- Source excerpt:
________________________________________
Obviously, no great genius lived in an ordered way. Anybody who had real creativity lived in chaos.
I was saying to Marty, of course it’s the greatest deception of Satan because what it pushes you
into is a life that is filled with disorder. You never make your bed, your socks are all over the
place, your shoes are all over the place, and your books are all over the place. Your life is
filled with disorder that prevents you from ever doing anything creative you’re so preoccupied with
holding back the chaos around you. What Christ wants us now to do is to apply the redemption from
sin that he has worked into it — every little infinite, dismal detail of our lives?
I agree with anyone here who says, “Can’t a very precise computer expert, the kind of person we all
have some knowledge of, can’t a very precise computer expert run a very ordered life too — not
because of Christ at all but just because of a human desire to extend his own influence, and his own
wishes, and his own personality?” Yes, of course. Yes, and extending the life of Christ as we are
doing is very different from that but it still is a way in which Christ can be glorified.
Christ has redeemed your body, your mind, and your emotions from all sin, from all independence of
God and you glorify him by expressing that. He has redeemed your mind from all wandering thoughts.
He has redeemed your emotions from all right of self gratification and self enjoyment and he expects
you to apply that and express that in life. Not by will. Not by will power but by the joy of
Jesus, “Lord Jesus, I do not need this caffeine,” if it’s just caffeine. Or, “Lord Jesus, I do not
need this alcohol,” if it’s alcohol. Or, “Lord Jesus, I do not need this praise that I look for
from my superiors. I do not need it.” “Lord Jesus, I do not need this feeling of being admired.
________________________________________
- Extracted entries:
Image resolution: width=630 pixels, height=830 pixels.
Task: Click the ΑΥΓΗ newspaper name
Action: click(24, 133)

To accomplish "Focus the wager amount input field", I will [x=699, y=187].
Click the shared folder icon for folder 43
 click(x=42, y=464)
________________________________________
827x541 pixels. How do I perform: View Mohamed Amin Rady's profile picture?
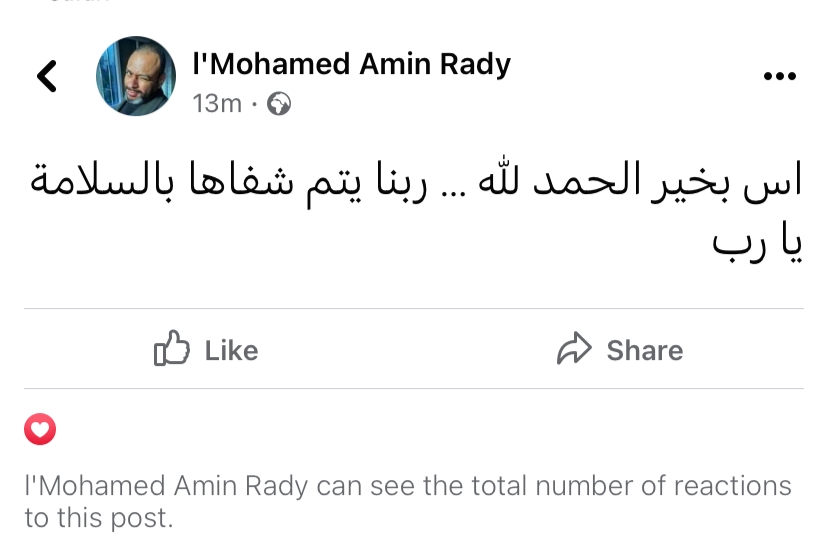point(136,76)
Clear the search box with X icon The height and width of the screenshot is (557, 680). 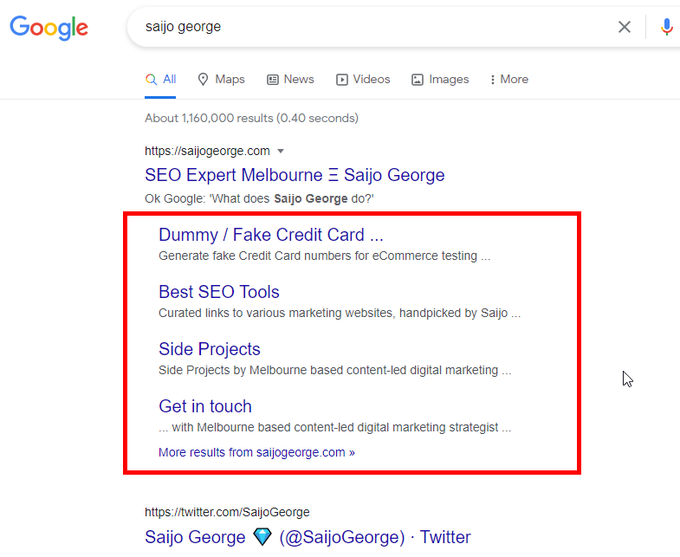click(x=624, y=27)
________________________________________
- Exercise aim: Reproduce the passage on disorder and redemption in Christ, given above the records, in full and word for word.

- Answer:
Obviously, no great genius lived in an ordered way. Anybody who had real creativity lived in chaos.
I was saying to Marty, of course it’s the greatest deception of Satan because what it pushes you
into is a life that is filled with disorder. You never make your bed, your socks are all over the
place, your shoes are all over the place, and your books are all over the place. Your life is
filled with disorder that prevents you from ever doing anything creative you’re so preoccupied with
holding back the chaos around you. What Christ wants us now to do is to apply the redemption from
sin that he has worked into it — every little infinite, dismal detail of our lives?
I agree with anyone here who says, “Can’t a very precise computer expert, the kind of person we all
have some knowledge of, can’t a very precise computer expert run a very ordered life too — not
because of Christ at all but just because of a human desire to extend his own influence, and his own
wishes, and his own personality?” Yes, of course. Yes, and extending the life of Christ as we are
doing is very different from that but it still is a way in which Christ can be glorified.
Christ has redeemed your body, your mind, and your emotions from all sin, from all independence of
God and you glorify him by expressing that. He has redeemed your mind from all wandering thoughts.
He has redeemed your emotions from all right of self gratification and self enjoyment and he expects
you to apply that and express that in life. Not by will. Not by will power but by the joy of
Jesus, “Lord Jesus, I do not need this caffeine,” if it’s just caffeine. Or, “Lord Jesus, I do not
need this alcohol,” if it’s alcohol. Or, “Lord Jesus, I do not need this praise that I look for
from my superiors. I do not need it.” “Lord Jesus, I do not need this feeling of being admired.